### Stored data entries
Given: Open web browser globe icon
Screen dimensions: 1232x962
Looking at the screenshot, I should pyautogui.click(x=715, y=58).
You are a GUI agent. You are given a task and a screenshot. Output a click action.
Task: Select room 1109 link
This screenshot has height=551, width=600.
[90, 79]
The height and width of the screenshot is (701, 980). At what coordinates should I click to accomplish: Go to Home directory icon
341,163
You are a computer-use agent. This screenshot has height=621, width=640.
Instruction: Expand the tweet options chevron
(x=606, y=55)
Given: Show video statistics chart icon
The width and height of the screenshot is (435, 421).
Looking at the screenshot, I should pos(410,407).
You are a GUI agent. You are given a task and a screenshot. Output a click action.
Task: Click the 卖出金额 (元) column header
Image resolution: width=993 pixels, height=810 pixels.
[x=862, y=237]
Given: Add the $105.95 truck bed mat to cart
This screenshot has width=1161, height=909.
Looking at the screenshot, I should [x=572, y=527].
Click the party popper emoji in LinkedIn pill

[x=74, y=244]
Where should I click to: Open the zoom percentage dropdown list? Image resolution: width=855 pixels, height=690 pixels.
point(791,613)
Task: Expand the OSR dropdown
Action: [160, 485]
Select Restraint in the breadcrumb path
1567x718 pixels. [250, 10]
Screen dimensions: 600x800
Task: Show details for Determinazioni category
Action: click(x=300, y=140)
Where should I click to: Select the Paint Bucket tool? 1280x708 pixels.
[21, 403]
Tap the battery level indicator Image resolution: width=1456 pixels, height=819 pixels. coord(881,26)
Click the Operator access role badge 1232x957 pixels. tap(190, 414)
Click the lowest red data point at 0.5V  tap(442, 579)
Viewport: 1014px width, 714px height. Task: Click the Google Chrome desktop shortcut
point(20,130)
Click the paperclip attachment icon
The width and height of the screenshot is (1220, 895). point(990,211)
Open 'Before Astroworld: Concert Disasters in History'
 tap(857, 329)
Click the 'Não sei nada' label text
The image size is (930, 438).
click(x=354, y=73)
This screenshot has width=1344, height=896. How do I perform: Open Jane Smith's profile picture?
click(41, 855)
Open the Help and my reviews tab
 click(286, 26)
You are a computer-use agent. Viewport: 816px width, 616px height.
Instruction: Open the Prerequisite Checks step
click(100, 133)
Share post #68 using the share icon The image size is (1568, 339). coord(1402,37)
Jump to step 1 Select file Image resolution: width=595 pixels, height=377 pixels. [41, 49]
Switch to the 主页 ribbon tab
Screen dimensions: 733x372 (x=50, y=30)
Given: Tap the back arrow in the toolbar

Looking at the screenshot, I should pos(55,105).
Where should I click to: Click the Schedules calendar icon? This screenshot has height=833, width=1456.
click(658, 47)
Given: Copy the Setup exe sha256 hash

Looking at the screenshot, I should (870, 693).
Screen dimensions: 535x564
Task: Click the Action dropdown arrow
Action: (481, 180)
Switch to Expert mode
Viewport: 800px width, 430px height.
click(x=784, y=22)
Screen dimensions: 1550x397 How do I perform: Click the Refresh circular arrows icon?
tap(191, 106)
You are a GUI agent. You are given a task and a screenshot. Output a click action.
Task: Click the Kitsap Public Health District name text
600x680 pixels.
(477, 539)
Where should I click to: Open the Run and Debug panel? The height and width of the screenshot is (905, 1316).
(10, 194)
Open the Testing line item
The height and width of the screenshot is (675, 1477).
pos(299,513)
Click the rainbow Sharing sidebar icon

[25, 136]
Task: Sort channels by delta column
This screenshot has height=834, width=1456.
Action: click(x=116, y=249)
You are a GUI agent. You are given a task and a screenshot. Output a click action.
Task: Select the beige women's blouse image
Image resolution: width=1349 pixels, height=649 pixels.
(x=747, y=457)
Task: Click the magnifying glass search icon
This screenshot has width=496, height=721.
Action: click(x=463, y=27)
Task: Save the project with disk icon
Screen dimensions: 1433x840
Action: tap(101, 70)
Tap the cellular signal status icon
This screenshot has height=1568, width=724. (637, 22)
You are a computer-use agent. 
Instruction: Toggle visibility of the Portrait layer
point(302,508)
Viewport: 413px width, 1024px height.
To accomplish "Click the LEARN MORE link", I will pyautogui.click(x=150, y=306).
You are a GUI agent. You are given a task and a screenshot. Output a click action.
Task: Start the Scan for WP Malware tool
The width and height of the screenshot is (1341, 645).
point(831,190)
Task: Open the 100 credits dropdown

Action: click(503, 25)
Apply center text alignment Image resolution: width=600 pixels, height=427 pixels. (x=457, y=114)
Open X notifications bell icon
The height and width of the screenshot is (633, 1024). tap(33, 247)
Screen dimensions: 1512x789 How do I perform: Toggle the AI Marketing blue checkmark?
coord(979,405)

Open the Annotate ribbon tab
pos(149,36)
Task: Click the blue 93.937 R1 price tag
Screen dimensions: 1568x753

### What this task involves
Repeat the rows above verbatim, starting at the line that contains "Open the Help and my reviews tab" and ending at the line that contains "Share post #68".

### Answer to this exercise
Open the Help and my reviews tab
 click(286, 26)
You are a computer-use agent. Viewport: 816px width, 616px height.
Instruction: Open the Prerequisite Checks step
click(100, 133)
Share post #68 using the share icon The image size is (1568, 339). coord(1402,37)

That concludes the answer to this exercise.